Chapter members say the value of membership is mostly at the local leval. Dues are $45.
A list of chapter dues on the Society website shows that 48 have dues in the $50-$60 bracket; 28 in the $30-$40 bracket, and seven below $30.
If the dues go to $255, about three-quarters of the chapters will be sending about five times the amount of dues money to national that they send to their own chapters.
Members are asking if national is five times as valuable as their local chapters.
David Rockland, partner and managing director, global research, Ketchum, responded at noon today as follows:
PRSA’s release of the results of the 2011 Membership Satisfaction Study has generated some questions from members, particularly regarding methodology and data interpretation. Ketchum was pleased to manage the research for PRSA’s 2008 Membership Satisfaction Study, the Society’s 2009 Chapter Survey and the current study of PRSA’s members. As the person at Ketchum responsible for the research, I wanted to share a bit about the methodology and what we found.
First, the technical details:
• Sample size — 1,126 current members, 202 lapsed members and 584 people who have never been a member. To put that into perspective, most surveys you see in the news have a sample size of 1,000 for the entire American public. Results of this study are projectable to the overall populations within the respective margins of error at the 95-percent confidence level.
• Margin of error — Ninety-five (95) percent of the time if you were to repeat this same study 100 times, you would get answers within +/- 2.2 percent for members, +/- 6.9 percent for lapsed members, and +/- 4.0 percent for “never members.”
• Weighting — Responses were weighted to the overall profile of the PRSA membership in terms of tenure in the PR industry. This is to ensure results approximate the membership as closely as possible, and is a standard practice in survey research.
Second, how confident are we in the data? The short answer is very, particularly as it relates to making comparisons with the 2008 survey. With every survey you do, there can be bias. An example in a membership survey would be where those with stronger positive or negative feelings toward the organization are more likely to respond. Those should net each other out, but you do sometimes miss as many in the “swing voter” category as a result. However, this bias would be as much the case in the study we did in 2008 as it would this year, so in terms of looking at changes, we are fine.
What is the good news? What should PRSA continue doing?
• Pretty much all key metrics are up significantly over 2008. The organization is healthier from a member satisfaction, renewal, understanding and image perspective.
• There is a very high level of likely renewal and likelihood to recommend PRSA to a friend.
• Chapters are key to how members participate in, and view, PRSA.
• Professional development is a key area for the organization.
• The overall image of PRSA (if you were to think of it like the reputation of a corporation) is on par with very strong companies in the Fortune 500.
Are there opportunities for improvement?
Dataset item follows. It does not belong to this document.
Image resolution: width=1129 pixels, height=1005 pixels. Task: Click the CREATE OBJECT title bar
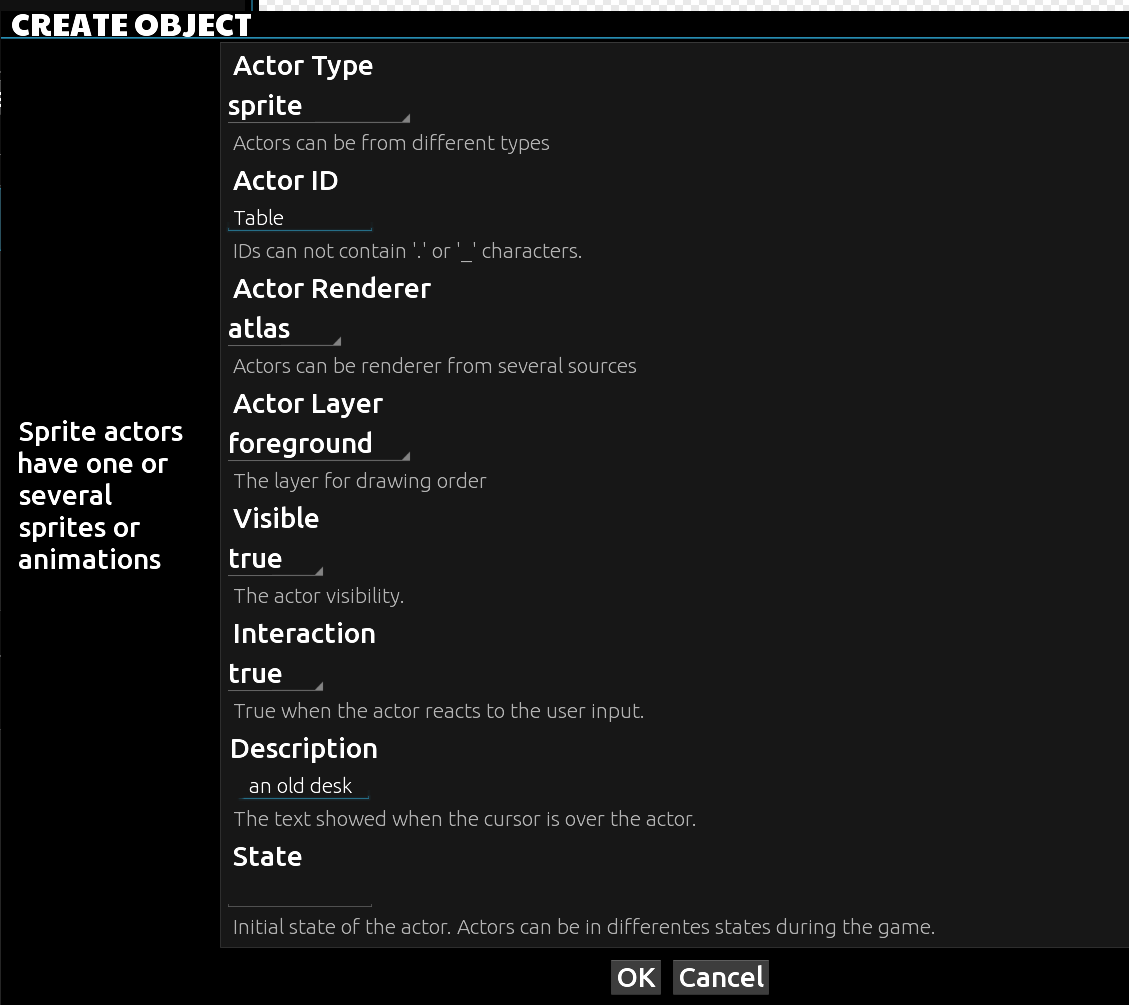click(x=130, y=24)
Yes. These include:
• Satisfaction is lower than likelihood to renew. The PRSA 2011 Membership Satisfaction Study did not explore the reason behind this finding. Further research should be conducted to understand the relationship between the two in greater detail.
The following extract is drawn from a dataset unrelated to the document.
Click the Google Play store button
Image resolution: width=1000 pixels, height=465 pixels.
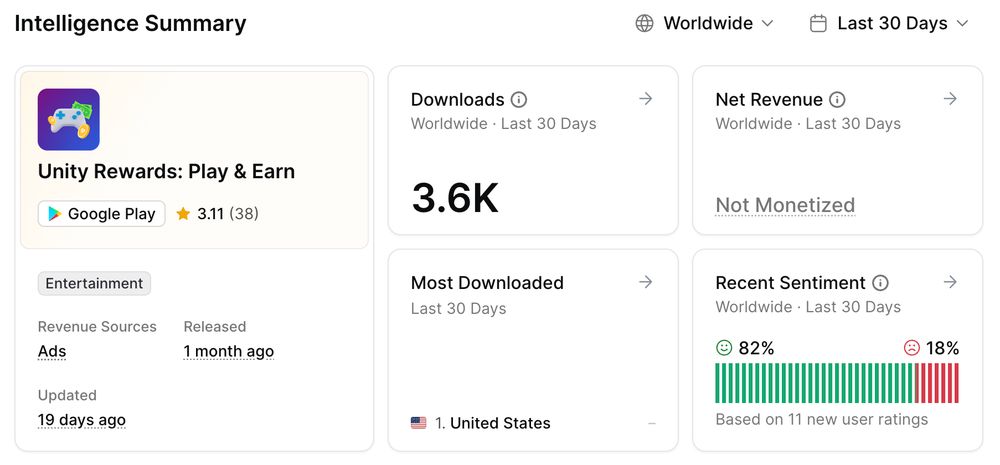(101, 214)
• Loyalty among younger members. We did a very robust segmentation analysis of PRSA members. One finding from that analysis is those who are least connected to the organization tend to be the younger segments. While this is a very simplistic summary of what we found from the segmentation, there is a need to bring in the new generations of PRSA members.
• Value for the money is an important area of focus. PRSA, like many organizations, should continue to focus on providing as much value to its members as possible.
Every survey has its strengths and weaknesses. However, the work on the PRSA membership survey has statistical robustness, consistency over time and is a solid piece of work on which to drive the organization forward. No matter how you slice the data, or quibble with one number or another, the overall finding of “significant improvement over 2008 and high current levels of member engagement” holds true.
Of course, there are plenty of things to do to drive the organization and PR industry forward. From my personal perspective, the worst thing one can do is spend time trying to find what could be right or wrong in the data, versus taking action in continuing to move PRSA in the positive direction it is going.